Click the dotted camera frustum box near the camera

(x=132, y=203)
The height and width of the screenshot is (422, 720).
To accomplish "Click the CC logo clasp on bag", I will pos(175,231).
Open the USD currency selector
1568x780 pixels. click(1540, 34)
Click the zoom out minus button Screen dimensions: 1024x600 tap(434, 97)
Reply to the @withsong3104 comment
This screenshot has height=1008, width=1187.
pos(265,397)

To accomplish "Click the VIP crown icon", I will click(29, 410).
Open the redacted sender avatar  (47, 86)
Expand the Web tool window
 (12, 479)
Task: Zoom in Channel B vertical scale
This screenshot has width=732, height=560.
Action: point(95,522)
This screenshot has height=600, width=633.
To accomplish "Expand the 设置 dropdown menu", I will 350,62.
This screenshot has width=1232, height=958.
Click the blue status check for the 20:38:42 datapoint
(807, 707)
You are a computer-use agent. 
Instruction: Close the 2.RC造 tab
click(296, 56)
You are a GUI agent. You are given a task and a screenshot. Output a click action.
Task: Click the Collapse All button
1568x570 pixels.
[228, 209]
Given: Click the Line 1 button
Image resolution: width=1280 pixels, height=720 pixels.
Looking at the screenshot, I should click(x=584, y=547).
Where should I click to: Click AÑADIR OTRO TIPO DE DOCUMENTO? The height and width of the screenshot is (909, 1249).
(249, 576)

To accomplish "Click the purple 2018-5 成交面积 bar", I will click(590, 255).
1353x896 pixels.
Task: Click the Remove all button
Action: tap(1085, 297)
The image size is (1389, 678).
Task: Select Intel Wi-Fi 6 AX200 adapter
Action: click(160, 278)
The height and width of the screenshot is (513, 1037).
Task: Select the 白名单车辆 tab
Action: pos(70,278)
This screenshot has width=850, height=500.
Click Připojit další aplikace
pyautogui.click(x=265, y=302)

******

§ Work order
Print every record above exactly as it was given.

§ Answer space
Click the dotted camera frustum box near the camera

(x=132, y=203)
The height and width of the screenshot is (422, 720).
To accomplish "Click the CC logo clasp on bag", I will pos(175,231).
Open the USD currency selector
1568x780 pixels. click(1540, 34)
Click the zoom out minus button Screen dimensions: 1024x600 tap(434, 97)
Reply to the @withsong3104 comment
This screenshot has height=1008, width=1187.
pos(265,397)

To accomplish "Click the VIP crown icon", I will click(29, 410).
Open the redacted sender avatar  (47, 86)
Expand the Web tool window
 (12, 479)
Task: Zoom in Channel B vertical scale
This screenshot has width=732, height=560.
Action: point(95,522)
This screenshot has height=600, width=633.
To accomplish "Expand the 设置 dropdown menu", I will 350,62.
This screenshot has width=1232, height=958.
Click the blue status check for the 20:38:42 datapoint
(807, 707)
You are a computer-use agent. 
Instruction: Close the 2.RC造 tab
click(296, 56)
You are a GUI agent. You are given a task and a screenshot. Output a click action.
Task: Click the Collapse All button
1568x570 pixels.
[228, 209]
Given: Click the Line 1 button
Image resolution: width=1280 pixels, height=720 pixels.
Looking at the screenshot, I should click(x=584, y=547).
Where should I click to: Click AÑADIR OTRO TIPO DE DOCUMENTO? The height and width of the screenshot is (909, 1249).
(249, 576)

To accomplish "Click the purple 2018-5 成交面积 bar", I will click(590, 255).
1353x896 pixels.
Task: Click the Remove all button
Action: tap(1085, 297)
The image size is (1389, 678).
Task: Select Intel Wi-Fi 6 AX200 adapter
Action: click(160, 278)
The height and width of the screenshot is (513, 1037).
Task: Select the 白名单车辆 tab
Action: pos(70,278)
This screenshot has width=850, height=500.
Click Připojit další aplikace
pyautogui.click(x=265, y=302)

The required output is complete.